EXERCISE PROMPT
Collect each line of the entries that holds the string "Given".

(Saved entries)
+ + + + + + +

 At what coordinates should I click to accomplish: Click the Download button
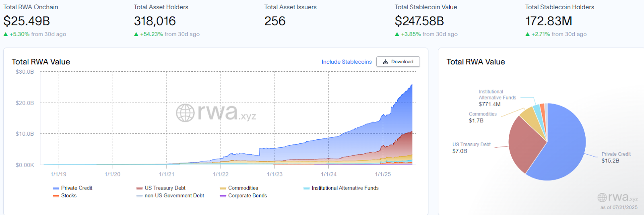[398, 62]
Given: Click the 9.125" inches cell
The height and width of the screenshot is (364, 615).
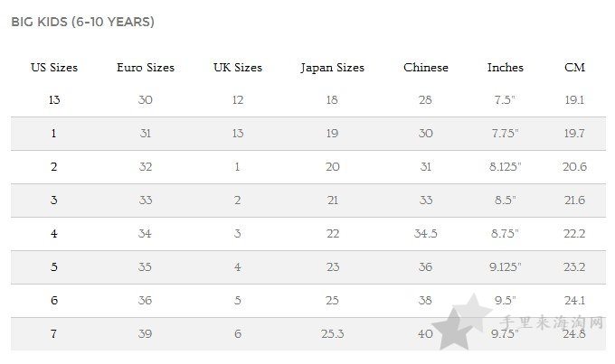Looking at the screenshot, I should 506,267.
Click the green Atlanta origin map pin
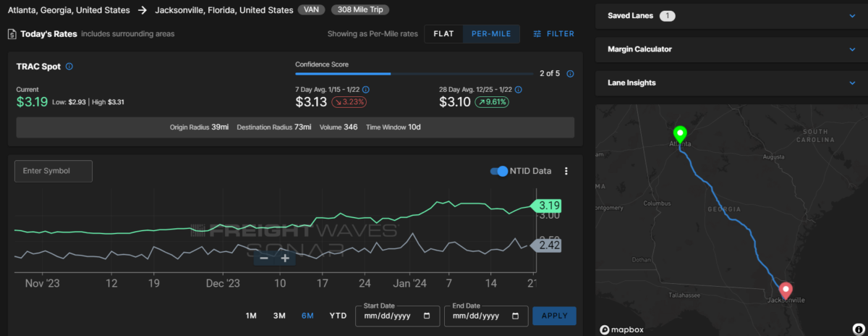The width and height of the screenshot is (868, 336). 680,135
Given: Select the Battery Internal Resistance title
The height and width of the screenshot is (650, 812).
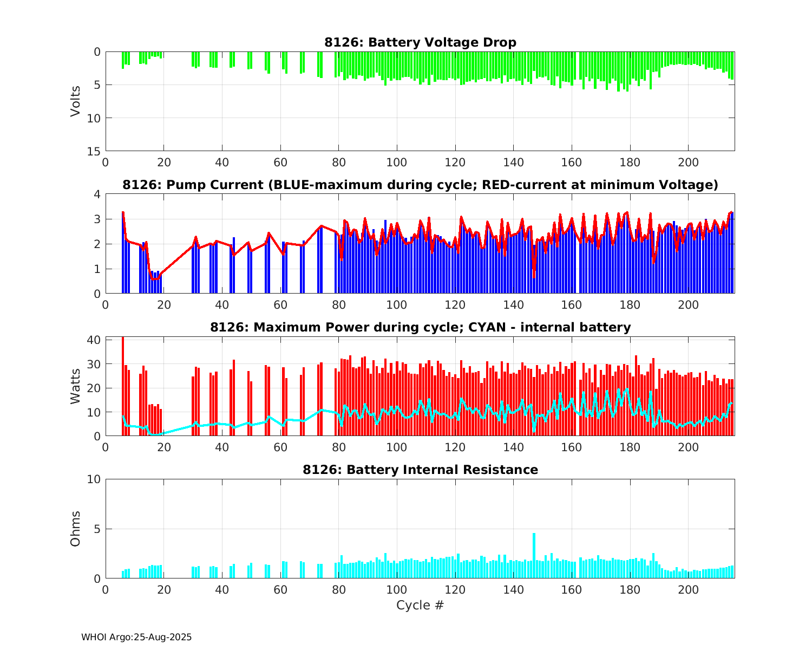Looking at the screenshot, I should (420, 470).
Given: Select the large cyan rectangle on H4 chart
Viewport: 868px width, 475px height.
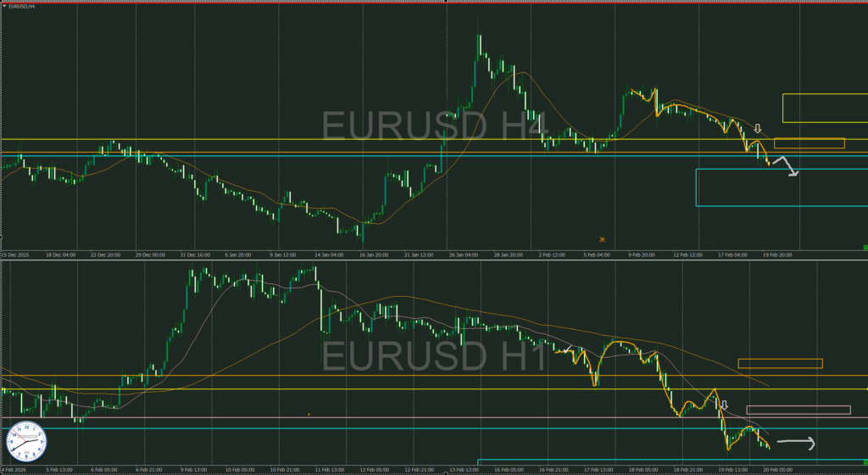Looking at the screenshot, I should pos(780,187).

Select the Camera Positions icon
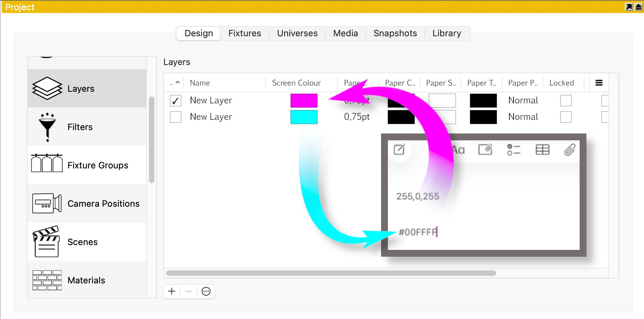[47, 203]
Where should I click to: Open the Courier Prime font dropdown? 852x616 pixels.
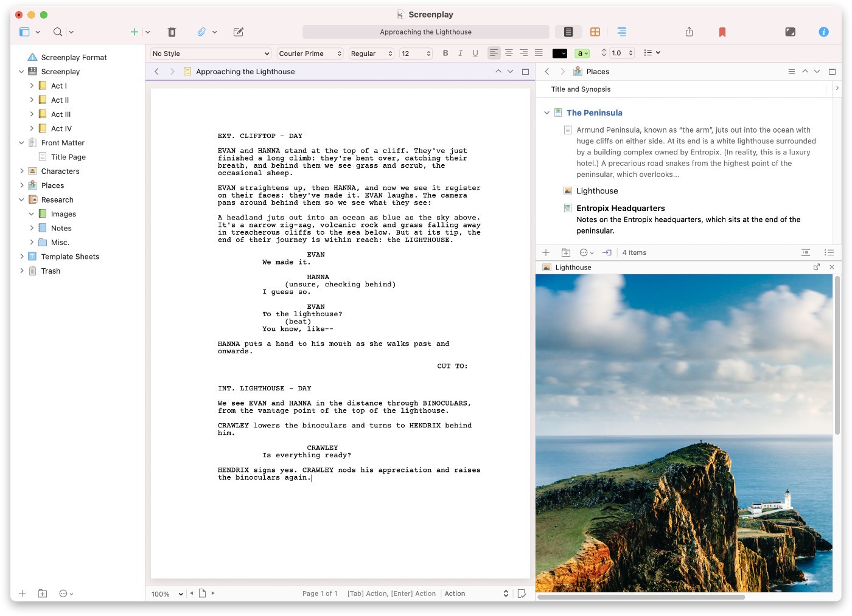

+ + + + + + +

EXPECTED ANSWER
Given: Click the 9.125" inches cell
Given: Select the Battery Internal Resistance title
Given: Select the large cyan rectangle on H4 chart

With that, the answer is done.